Having fresh, high-quality vehicles also helps Heartland Express with one of the other biggest challenges facing the freight industry at the moment.
“Drivers want to be driving a good quality truck, and we’ve covered that. That is important for retention,” Gerdin tells us.
Keeping Talent Behind the Wheel
Recruiting drivers is a certainly hard nut to crack for everyone in the road freight business right now. As Gerdin says, “There is a lot of freight out there, and it all has to move, and people need to drive trucks to do that.”
But the industry needs more than people who can drive, the job demands a very specific set of qualities.
“It is not an easy job and the drivers we have to do a great job, but it’s not for everyone. It takes a special person to do that job and it is a challenge for our industry going forward because the freight keeps coming and has to move,” Gerdin says. “People need to eat and the only way to do it at this point is trucks.”
Heartland Express is nurturing its own new generation of drivers, with its own driving schools to take people without a CDL and turn them into certified truck drivers.
“We do the classes, the paperwork, road tests, everything needed to get a man or woman to have a CDL and be qualified to drive a truck,” Gerdin says. “That has helped to bring new blood into the industry. A lot of other companies are doing the same thing. A lot of drivers are reaching the end of their careers, so we need more new blood coming into the industry.”
And it is in a hurry to find that new blood, as Covid-19 and the lockdown have put the entire industry’s training programme back almost two years.
But it is not enough to simply train drivers, driving has to be seen as an appealing career path.
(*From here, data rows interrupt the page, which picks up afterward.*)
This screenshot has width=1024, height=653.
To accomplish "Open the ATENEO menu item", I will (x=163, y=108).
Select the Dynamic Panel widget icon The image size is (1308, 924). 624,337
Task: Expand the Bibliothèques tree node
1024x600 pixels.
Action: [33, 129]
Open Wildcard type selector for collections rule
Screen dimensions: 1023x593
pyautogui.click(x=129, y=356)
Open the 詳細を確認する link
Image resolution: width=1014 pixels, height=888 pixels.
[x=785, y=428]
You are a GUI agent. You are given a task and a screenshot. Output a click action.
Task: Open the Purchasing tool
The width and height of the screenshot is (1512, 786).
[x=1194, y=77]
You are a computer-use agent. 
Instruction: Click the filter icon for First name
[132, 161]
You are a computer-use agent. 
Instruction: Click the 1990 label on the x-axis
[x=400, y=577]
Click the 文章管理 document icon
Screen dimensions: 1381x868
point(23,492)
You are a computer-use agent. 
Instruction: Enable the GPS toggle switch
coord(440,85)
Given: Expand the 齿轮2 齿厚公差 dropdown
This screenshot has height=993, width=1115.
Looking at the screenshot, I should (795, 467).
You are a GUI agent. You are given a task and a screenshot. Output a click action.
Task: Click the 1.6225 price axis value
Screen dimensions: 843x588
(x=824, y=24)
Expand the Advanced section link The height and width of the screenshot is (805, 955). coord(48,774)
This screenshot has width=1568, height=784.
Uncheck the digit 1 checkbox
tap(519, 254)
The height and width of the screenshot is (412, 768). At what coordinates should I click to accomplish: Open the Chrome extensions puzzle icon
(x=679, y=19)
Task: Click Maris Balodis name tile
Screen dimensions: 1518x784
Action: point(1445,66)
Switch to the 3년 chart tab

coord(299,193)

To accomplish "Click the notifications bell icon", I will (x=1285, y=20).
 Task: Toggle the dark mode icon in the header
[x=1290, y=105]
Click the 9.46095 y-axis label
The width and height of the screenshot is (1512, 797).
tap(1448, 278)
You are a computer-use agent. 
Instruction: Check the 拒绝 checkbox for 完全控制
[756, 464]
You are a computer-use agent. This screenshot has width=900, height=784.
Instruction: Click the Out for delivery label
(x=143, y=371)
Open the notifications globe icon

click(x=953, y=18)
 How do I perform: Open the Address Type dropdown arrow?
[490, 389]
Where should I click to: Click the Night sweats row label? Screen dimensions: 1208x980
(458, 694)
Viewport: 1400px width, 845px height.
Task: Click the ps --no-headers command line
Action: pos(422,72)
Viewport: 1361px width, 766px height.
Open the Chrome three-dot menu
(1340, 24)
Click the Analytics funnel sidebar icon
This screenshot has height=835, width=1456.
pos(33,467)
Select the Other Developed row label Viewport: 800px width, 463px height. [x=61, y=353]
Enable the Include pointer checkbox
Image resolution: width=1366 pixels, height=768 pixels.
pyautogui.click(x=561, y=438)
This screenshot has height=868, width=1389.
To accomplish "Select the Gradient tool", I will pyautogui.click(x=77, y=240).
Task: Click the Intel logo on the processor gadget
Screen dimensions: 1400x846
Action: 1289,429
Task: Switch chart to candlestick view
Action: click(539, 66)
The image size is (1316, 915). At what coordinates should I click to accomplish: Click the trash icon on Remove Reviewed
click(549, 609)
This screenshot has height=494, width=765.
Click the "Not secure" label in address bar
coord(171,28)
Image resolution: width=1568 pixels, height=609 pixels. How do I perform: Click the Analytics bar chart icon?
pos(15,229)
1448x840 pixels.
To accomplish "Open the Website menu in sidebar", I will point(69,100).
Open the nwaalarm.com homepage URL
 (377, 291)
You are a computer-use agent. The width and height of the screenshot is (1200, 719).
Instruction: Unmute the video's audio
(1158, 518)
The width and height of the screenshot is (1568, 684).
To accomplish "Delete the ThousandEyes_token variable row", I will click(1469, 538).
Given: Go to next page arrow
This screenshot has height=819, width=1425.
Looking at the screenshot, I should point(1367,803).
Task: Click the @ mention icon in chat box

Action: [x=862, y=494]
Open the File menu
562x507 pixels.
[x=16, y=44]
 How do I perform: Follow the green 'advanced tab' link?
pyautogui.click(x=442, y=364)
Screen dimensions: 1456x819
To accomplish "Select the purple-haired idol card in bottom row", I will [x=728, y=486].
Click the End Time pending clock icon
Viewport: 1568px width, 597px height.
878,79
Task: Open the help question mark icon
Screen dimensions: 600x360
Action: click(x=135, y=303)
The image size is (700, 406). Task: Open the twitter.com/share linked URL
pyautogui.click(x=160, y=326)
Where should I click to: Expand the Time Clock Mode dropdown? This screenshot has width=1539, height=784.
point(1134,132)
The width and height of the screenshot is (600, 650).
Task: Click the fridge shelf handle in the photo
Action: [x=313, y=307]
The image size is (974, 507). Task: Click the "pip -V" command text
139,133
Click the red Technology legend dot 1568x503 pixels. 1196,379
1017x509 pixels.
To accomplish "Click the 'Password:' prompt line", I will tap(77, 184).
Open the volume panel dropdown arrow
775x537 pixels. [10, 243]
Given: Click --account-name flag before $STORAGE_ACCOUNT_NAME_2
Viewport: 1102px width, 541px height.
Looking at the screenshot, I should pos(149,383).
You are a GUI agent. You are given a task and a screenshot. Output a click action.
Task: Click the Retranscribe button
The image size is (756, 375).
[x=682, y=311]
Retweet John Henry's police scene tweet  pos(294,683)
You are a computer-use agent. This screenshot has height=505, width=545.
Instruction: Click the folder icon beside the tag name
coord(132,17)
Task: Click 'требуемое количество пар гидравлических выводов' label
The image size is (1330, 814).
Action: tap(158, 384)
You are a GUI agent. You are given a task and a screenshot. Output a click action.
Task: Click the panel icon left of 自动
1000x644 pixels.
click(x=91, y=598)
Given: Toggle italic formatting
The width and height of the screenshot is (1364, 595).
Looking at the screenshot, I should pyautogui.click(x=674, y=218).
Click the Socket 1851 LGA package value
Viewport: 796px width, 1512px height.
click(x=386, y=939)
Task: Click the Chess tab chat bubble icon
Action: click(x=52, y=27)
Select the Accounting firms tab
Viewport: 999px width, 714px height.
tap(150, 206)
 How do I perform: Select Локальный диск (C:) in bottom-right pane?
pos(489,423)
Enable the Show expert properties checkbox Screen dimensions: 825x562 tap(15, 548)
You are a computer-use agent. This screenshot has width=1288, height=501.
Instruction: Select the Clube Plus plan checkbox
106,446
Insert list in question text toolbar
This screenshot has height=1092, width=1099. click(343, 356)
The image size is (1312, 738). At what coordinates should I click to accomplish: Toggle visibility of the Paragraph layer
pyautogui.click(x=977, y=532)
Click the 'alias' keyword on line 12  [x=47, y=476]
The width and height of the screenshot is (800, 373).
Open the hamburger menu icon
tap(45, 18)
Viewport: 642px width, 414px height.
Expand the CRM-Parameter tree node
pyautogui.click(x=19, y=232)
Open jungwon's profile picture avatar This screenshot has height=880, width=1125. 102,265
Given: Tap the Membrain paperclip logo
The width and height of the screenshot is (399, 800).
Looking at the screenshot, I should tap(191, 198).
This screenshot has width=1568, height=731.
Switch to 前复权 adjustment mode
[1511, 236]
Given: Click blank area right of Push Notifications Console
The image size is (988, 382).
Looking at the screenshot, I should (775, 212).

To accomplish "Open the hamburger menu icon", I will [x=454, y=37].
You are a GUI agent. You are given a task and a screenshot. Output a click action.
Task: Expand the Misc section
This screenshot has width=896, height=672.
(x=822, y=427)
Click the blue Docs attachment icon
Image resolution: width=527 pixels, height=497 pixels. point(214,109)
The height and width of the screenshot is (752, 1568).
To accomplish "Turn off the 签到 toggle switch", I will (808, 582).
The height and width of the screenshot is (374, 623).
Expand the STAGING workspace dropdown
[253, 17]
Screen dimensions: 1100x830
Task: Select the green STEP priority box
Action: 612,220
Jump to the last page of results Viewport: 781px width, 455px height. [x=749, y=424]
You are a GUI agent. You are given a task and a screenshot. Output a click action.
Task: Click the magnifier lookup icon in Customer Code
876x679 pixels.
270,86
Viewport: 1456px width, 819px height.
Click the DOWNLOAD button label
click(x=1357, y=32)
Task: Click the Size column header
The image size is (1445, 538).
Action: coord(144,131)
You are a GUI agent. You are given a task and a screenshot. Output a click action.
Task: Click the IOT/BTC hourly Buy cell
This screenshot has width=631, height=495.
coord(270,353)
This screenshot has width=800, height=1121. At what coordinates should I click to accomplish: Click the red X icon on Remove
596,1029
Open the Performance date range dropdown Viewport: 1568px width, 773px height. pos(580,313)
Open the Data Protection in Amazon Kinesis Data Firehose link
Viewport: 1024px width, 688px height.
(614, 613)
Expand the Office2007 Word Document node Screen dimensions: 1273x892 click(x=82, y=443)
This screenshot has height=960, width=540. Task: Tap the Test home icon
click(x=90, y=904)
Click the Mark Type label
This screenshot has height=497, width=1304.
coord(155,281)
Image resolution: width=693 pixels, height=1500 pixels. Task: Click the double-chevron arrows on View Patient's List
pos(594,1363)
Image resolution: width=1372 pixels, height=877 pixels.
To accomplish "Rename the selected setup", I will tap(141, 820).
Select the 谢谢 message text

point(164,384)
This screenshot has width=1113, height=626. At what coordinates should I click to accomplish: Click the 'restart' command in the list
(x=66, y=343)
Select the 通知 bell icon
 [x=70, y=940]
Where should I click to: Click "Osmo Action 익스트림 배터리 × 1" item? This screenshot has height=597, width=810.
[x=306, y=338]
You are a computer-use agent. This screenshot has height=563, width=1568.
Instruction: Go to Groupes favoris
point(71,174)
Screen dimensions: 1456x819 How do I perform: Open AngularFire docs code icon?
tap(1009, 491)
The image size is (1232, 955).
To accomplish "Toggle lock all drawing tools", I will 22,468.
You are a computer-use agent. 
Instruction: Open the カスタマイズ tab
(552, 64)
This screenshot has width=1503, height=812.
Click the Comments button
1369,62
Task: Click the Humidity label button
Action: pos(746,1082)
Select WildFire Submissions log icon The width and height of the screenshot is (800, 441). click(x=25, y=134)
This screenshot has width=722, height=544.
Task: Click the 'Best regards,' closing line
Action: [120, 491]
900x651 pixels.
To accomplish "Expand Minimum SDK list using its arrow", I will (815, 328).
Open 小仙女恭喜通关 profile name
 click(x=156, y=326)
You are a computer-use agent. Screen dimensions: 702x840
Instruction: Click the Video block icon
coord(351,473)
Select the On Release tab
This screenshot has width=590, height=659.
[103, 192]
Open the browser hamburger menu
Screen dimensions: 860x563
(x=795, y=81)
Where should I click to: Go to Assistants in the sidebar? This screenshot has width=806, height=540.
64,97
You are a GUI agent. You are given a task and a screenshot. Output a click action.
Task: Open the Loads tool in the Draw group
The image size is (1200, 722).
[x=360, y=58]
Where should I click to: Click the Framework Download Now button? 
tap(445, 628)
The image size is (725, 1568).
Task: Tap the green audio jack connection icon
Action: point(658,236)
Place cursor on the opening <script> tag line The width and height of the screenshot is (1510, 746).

Heartland Express’s young fleet of high-quality vehicles is only part of that.
“It also means having facilities they can rest at and terminals and facilities with showers and drivers lounge and nice amenities,” Gerdin says. “We are trying to make their lives comfortable for the job that they do every day.”
Alongside amenities, Heartland Express also allows its drivers the flexibility to fit their driving to their lifestyle.
“There are all different kinds of drivers in the industry,” Gerdin reflects. “Some want to be gone for a month and just work, some want to be home every single weekend, and some want to be home every single day. We have provided a lot of different avenues to accommodate drivers and the kind of driving they want to do.”
Rising to the Challenge
As well as growing and taking care of driving talent within the company, Heartland Express has also been expanding through other means, including its recent acquisition of Contract Freighters Inc.’s (CFI) truckload unit and its logistics unit in Mexico from TFI International for $525 million.
“CFI is a company we have admired for a long time. They do the same things we do,” Gerdin tells us. “They provide high service, great drivers. They are an irregular route truckload carrier just like we are. Our cultures and company goals match in a lot of different areas. We are thrilled to have them come aboard and truck with us.”
The deal will put Heartland Express in ownership of the eighth largest freight fleet in the USA. It is the kind of fleet that the industry needs right now.
“We’re in such a big industry, and there’s so much freight to be hauled,” says Gerdin. “We are just a small portion of this industry and supply chain, so being able to grow in the future is not a question. But being disciplined and growing in the right markets is very important. We have always considered ourselves a long-term investment, and our track record shows what we’ve done over the long-term.”